Ann Arbor: The University Michigan Press, 1998. — 193 p. — ISBN 0-472-09591-9
This book is the product of a long but sporadic collaboration, for the two authors have been working together off and on for over a quarter of a century.
We met at a conference on political socialization in Ann Arbor in the summer of 1967. That meeting led to ajointly authored article, which was published in 1970. In that same year, the first European Community survey measured Materialist/Postmaterialist values in Western Europe.
During the next dozen years both of us worked independently on studies of intergenerational population change. In the spring of 1983 we began to analyze the impact of intergenerational value change in West Germany, Britain, The Netherlands, France, Belgium, and Italy, producing two articles, one examining the impact of replacement on values in these six countries, and one that projected the likely impact of future generational replacement.
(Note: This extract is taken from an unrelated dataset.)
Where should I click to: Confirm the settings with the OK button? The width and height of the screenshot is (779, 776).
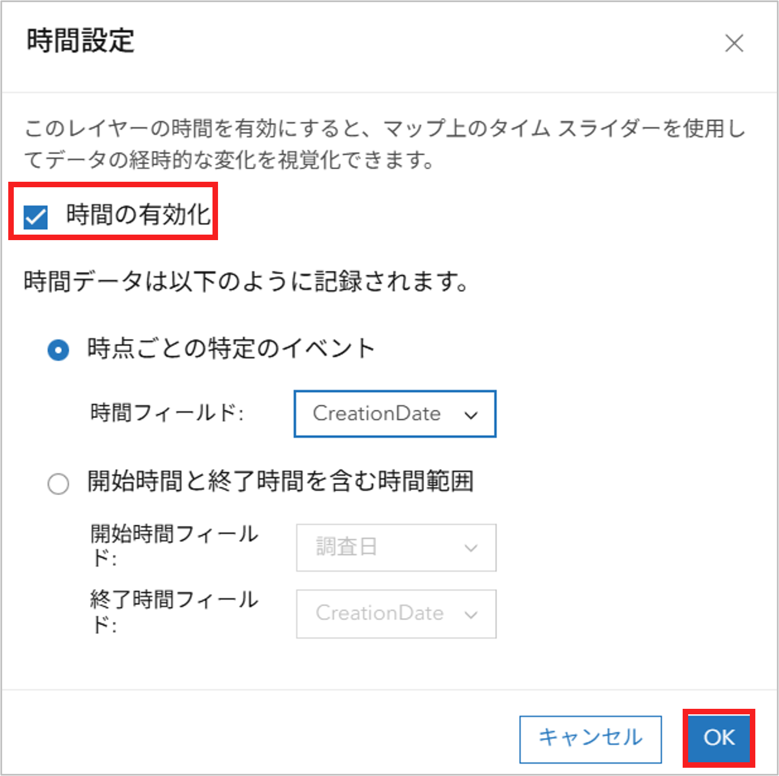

By the mid-1980s, when these articles appeared, the semiannual Euro-Barometer surveys, which monitor public opinion in the European Community (now European Union) countries, were an ongoing enterprise. We recognized that the analysis of intergenerational value change was, inherently, something that would require a long-term commitment in order to obtain stronger evidence. Several additional years elapsed, providing a longer time series. We were thus able to add Denmark and Ireland to our study, and to conduct more complex multivariate tests.
It gradually became apparent that a comprehensive analysis would need to go beyond Western Europe. By 1990–91, the forty-nation World Values Survey was well under way, and Inglehart, as the global coordinator of this survey, was able to begin analyzing these data in early 1992.